__Objective__: In everything from the start of the listing down to the line containing "Open info icon", swap "Screen dimensions" for "Screen size" and give those lines back with nothing else changed.

* * * *

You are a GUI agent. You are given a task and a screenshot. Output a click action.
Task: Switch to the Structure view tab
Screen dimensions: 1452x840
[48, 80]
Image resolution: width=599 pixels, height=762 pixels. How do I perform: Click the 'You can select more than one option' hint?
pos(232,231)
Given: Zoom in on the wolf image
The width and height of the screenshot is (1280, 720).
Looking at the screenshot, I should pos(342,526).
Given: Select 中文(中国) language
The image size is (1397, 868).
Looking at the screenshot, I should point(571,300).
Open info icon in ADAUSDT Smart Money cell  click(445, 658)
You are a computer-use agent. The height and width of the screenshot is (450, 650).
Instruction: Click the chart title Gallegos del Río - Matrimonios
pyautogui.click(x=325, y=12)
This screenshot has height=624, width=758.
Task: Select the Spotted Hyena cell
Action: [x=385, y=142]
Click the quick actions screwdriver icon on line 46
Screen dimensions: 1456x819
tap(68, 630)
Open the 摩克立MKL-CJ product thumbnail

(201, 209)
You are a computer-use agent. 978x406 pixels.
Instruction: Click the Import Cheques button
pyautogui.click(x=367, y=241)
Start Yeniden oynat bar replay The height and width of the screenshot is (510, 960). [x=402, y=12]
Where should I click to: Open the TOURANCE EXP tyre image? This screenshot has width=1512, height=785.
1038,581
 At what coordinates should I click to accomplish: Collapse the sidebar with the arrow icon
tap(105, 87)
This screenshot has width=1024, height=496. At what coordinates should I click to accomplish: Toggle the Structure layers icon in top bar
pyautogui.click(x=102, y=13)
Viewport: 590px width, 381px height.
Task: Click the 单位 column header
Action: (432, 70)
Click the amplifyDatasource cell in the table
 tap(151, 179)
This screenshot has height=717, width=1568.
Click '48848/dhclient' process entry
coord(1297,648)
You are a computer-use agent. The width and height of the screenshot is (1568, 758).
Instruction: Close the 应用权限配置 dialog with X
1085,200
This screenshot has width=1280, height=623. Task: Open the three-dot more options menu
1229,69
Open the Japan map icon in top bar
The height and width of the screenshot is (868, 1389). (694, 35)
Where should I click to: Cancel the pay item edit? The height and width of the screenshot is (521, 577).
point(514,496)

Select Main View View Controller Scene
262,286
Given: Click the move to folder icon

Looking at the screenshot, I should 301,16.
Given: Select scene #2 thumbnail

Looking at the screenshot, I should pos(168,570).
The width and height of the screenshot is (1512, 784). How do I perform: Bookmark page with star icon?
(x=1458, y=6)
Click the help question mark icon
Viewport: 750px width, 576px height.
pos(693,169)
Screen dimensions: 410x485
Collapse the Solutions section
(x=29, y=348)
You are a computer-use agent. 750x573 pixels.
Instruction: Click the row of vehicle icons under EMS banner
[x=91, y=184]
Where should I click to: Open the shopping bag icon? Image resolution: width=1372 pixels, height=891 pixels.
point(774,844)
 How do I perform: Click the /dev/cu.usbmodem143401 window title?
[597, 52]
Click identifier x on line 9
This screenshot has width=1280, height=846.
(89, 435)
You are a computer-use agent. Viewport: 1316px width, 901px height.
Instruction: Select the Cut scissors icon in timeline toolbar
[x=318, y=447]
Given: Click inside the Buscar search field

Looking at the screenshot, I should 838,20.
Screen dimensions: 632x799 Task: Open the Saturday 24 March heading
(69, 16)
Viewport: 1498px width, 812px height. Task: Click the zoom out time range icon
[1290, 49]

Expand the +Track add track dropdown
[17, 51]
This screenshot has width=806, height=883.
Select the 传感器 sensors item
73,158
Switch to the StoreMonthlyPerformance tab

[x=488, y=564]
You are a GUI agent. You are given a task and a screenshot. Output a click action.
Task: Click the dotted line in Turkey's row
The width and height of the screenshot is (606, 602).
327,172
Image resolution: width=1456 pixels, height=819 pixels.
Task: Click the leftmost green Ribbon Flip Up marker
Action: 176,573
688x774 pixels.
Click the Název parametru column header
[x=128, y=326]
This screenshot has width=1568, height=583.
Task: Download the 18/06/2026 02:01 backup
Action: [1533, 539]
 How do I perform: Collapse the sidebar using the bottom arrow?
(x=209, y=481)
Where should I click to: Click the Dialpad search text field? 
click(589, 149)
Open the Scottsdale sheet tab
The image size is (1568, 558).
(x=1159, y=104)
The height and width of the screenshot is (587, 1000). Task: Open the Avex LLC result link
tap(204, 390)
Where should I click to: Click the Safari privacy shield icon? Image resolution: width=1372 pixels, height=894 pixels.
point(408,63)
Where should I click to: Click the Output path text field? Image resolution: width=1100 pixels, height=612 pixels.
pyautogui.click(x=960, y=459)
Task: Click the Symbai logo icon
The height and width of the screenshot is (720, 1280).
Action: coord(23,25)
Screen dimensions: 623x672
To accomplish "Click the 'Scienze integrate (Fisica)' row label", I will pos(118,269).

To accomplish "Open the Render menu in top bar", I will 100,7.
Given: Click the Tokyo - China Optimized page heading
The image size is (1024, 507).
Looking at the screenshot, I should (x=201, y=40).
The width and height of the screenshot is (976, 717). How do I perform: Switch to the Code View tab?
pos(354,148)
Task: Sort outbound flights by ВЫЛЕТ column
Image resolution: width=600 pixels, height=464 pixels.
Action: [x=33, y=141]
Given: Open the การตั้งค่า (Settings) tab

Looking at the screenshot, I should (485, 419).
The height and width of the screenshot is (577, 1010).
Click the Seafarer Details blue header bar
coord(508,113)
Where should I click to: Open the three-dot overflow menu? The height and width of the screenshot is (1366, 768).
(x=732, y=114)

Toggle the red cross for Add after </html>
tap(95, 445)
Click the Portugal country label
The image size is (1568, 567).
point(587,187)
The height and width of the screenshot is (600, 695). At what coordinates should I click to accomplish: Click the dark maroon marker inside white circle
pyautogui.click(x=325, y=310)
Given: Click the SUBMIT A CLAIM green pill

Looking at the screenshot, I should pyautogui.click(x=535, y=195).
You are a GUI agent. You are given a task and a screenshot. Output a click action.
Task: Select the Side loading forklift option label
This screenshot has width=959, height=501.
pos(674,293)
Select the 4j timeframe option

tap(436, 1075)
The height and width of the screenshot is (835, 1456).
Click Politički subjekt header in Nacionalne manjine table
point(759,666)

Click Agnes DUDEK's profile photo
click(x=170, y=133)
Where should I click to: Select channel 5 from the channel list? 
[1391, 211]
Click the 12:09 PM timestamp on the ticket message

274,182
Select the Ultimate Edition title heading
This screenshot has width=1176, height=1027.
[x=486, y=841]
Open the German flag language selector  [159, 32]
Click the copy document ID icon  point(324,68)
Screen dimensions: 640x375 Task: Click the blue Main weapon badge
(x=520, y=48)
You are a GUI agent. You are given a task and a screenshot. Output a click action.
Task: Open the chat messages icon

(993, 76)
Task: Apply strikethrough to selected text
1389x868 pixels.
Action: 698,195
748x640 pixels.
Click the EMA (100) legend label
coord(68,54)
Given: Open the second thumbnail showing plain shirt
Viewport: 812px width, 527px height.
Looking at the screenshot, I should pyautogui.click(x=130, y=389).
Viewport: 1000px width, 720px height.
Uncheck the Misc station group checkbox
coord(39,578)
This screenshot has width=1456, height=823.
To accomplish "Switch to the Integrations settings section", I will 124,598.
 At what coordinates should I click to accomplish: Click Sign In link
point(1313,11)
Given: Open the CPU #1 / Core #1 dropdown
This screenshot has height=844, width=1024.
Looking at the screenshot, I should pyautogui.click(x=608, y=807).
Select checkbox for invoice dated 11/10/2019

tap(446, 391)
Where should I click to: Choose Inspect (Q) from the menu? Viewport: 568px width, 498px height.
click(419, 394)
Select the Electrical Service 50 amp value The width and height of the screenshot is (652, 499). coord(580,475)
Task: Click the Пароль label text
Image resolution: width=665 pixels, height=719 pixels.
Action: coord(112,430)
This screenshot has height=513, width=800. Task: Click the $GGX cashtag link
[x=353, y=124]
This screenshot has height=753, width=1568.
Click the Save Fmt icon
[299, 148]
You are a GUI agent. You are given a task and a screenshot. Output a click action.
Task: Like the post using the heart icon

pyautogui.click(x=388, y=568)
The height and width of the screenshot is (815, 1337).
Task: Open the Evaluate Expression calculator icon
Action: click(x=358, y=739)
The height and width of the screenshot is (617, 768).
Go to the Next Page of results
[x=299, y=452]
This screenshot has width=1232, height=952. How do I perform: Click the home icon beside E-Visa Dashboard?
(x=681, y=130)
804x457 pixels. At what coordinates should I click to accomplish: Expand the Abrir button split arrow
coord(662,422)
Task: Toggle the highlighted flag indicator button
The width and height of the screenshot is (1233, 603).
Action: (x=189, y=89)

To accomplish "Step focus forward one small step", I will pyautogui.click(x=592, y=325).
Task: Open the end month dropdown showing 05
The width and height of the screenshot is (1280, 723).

* * * *

__Problem solution__:
You are a GUI agent. You are given a task and a screenshot. Output a click action.
Task: Switch to the Structure view tab
Screen size: 1452x840
[48, 80]
Image resolution: width=599 pixels, height=762 pixels. How do I perform: Click the 'You can select more than one option' hint?
pos(232,231)
Given: Zoom in on the wolf image
The width and height of the screenshot is (1280, 720).
Looking at the screenshot, I should pos(342,526).
Given: Select 中文(中国) language
The image size is (1397, 868).
Looking at the screenshot, I should point(571,300).
Open info icon in ADAUSDT Smart Money cell  click(445, 658)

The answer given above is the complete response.